Written task>
Collect, in full, every line of the material below that contains the word "english". Letter case must match.

(Beginning of Data)

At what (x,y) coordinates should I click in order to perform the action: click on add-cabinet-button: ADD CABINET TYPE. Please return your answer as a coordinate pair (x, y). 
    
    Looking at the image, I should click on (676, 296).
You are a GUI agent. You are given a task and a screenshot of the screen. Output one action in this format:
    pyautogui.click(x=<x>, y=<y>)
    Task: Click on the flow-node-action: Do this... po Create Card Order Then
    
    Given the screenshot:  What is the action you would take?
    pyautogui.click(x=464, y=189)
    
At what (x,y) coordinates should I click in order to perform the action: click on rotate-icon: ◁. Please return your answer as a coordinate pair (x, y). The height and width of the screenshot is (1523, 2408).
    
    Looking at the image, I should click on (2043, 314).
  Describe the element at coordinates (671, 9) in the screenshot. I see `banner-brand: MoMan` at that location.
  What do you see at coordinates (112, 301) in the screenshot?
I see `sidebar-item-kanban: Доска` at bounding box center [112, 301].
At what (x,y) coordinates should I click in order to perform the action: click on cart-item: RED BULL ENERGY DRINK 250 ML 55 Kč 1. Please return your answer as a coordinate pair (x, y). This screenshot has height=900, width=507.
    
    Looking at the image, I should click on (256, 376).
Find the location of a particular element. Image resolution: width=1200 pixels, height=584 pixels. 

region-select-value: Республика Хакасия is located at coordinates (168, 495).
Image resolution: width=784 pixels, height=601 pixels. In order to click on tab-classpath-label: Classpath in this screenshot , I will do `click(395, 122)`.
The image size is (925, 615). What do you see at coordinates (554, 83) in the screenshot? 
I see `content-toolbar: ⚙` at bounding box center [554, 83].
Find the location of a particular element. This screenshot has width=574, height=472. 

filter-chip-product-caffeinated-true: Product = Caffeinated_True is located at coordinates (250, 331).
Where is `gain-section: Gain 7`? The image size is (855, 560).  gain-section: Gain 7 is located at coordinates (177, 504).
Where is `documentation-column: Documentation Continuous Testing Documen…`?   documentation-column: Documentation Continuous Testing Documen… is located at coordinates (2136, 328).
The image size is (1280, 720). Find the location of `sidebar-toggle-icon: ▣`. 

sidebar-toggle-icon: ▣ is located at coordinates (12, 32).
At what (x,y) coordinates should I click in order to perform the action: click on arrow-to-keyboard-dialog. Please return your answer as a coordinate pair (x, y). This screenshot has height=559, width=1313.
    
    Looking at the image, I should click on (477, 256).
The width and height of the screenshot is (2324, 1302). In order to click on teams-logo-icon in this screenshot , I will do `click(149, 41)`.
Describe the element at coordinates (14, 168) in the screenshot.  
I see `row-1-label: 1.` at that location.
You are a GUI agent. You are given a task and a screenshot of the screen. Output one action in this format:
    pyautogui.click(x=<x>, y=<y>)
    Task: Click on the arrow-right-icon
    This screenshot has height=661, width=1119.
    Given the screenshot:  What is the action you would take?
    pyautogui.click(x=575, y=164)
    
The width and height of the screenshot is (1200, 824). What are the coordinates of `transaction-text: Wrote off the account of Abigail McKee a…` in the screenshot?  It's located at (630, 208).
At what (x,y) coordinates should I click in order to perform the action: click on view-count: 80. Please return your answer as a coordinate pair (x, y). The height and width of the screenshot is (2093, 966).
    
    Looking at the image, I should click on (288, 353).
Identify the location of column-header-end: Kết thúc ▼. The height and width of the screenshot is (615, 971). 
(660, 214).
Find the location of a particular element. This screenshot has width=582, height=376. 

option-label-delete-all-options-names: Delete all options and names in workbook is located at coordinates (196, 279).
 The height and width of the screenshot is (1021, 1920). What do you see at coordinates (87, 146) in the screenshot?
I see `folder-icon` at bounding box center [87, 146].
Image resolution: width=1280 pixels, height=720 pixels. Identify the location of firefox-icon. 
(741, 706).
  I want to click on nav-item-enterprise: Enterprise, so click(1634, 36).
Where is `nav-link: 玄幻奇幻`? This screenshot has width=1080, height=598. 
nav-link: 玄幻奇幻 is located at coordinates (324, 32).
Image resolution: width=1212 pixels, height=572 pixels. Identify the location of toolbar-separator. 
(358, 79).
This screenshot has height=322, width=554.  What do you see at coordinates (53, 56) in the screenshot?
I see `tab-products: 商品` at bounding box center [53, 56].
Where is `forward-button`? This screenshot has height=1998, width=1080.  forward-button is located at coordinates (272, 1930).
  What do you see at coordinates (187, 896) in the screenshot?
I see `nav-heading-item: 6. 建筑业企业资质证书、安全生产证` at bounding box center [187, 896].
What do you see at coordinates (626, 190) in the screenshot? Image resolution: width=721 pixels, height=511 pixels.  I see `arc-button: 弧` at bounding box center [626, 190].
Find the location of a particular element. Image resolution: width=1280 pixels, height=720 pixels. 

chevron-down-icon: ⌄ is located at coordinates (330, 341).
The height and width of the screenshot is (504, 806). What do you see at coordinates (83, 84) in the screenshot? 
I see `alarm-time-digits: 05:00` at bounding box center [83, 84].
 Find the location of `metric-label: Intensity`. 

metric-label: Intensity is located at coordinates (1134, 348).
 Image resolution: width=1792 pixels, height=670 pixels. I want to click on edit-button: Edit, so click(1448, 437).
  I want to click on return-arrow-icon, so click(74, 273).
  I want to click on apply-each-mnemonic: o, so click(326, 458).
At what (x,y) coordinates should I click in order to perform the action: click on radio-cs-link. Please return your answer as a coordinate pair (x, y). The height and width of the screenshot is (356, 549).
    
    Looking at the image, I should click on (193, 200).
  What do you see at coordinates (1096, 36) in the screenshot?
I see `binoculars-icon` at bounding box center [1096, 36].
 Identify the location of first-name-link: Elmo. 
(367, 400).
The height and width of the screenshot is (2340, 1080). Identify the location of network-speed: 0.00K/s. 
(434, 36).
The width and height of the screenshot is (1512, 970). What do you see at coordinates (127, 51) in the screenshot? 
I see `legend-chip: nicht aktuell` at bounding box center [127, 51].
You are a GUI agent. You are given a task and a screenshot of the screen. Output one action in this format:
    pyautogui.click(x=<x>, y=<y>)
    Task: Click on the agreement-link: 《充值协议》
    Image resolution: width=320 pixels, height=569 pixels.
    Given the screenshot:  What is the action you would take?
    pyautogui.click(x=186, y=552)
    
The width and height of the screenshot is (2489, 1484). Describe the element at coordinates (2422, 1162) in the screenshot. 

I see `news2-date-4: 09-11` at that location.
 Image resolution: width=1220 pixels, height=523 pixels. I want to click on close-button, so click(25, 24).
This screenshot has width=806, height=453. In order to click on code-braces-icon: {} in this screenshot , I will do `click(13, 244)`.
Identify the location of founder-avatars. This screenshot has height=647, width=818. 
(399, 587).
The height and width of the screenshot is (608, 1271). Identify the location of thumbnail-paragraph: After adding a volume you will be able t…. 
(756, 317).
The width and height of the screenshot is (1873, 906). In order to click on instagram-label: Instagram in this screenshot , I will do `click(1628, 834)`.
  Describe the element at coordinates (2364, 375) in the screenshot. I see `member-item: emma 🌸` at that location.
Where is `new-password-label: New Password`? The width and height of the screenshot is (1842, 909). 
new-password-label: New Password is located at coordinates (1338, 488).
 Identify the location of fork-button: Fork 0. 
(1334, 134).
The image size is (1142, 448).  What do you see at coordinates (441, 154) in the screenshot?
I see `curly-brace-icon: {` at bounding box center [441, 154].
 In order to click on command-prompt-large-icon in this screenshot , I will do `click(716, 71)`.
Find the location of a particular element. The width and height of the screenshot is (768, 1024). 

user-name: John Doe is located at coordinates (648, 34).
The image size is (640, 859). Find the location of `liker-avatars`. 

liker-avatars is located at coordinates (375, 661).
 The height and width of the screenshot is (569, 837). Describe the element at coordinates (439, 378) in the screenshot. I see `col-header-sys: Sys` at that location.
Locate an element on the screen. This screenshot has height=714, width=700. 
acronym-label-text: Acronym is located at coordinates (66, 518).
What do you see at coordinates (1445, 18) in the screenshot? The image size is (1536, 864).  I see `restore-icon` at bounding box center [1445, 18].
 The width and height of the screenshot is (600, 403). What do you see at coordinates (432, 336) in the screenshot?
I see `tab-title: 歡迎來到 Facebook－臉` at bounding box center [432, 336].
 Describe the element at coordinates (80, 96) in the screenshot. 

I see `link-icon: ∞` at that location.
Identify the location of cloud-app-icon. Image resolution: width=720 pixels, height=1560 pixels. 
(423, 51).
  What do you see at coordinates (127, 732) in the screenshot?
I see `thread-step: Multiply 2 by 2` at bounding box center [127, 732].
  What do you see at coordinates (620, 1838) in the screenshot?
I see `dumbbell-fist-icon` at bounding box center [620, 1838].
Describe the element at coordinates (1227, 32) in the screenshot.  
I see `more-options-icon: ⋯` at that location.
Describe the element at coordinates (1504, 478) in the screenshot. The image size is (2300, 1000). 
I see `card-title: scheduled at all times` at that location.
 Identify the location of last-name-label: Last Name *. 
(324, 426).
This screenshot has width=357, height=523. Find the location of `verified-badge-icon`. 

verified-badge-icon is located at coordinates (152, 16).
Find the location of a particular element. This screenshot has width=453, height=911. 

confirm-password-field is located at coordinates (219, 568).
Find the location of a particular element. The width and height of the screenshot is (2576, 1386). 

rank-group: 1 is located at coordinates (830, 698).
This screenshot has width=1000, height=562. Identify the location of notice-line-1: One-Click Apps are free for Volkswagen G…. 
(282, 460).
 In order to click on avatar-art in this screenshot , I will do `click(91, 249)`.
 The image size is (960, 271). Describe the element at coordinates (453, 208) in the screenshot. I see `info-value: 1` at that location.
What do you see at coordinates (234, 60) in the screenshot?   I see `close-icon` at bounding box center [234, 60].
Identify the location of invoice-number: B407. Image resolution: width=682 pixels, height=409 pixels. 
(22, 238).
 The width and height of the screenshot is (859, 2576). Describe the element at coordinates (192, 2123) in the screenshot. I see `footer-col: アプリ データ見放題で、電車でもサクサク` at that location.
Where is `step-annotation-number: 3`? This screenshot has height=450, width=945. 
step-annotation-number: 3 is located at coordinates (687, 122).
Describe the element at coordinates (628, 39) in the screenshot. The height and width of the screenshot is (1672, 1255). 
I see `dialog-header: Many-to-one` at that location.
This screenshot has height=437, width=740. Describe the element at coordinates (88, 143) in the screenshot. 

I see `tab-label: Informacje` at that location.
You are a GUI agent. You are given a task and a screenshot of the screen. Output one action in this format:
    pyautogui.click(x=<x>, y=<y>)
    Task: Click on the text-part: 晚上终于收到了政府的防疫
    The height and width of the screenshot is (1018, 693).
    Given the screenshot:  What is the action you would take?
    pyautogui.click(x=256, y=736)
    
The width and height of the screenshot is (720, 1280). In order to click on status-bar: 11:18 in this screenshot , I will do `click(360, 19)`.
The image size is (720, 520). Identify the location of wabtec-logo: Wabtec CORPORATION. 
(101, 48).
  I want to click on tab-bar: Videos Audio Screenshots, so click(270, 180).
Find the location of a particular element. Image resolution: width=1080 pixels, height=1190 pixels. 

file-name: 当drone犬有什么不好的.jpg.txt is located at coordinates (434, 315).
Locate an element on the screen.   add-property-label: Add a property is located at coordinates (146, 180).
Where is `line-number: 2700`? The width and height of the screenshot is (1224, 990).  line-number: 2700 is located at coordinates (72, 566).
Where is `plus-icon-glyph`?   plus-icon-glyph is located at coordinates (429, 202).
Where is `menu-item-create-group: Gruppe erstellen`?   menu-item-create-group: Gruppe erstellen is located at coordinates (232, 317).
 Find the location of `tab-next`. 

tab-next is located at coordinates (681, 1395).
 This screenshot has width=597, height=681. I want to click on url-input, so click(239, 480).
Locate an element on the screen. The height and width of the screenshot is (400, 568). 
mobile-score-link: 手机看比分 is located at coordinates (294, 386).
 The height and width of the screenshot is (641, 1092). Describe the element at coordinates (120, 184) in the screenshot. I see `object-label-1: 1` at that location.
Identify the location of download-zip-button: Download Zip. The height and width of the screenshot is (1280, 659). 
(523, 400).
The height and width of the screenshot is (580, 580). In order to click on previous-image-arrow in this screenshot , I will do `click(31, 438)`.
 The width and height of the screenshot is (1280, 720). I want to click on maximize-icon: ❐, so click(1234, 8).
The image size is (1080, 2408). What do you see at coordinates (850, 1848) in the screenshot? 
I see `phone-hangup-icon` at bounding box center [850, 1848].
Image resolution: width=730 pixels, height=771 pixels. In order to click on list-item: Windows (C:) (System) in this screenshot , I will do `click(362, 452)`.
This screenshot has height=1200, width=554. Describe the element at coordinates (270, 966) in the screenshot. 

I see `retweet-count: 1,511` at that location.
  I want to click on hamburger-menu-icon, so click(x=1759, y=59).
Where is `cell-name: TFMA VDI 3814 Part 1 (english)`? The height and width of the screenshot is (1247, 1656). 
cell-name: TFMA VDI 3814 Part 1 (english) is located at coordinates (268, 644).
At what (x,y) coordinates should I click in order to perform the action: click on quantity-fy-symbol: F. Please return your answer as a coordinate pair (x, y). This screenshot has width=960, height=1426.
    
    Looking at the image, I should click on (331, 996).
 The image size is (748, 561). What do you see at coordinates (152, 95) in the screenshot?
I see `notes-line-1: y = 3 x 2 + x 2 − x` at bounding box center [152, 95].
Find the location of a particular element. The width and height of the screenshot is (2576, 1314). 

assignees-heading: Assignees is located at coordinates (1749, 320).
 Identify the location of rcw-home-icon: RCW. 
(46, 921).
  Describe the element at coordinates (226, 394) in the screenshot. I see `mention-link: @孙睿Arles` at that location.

(End of Data)

Completed exercise>
Where is `cell-name: TFMA VDI 3814 Part 1 (english)`? The height and width of the screenshot is (1247, 1656). 
cell-name: TFMA VDI 3814 Part 1 (english) is located at coordinates (268, 644).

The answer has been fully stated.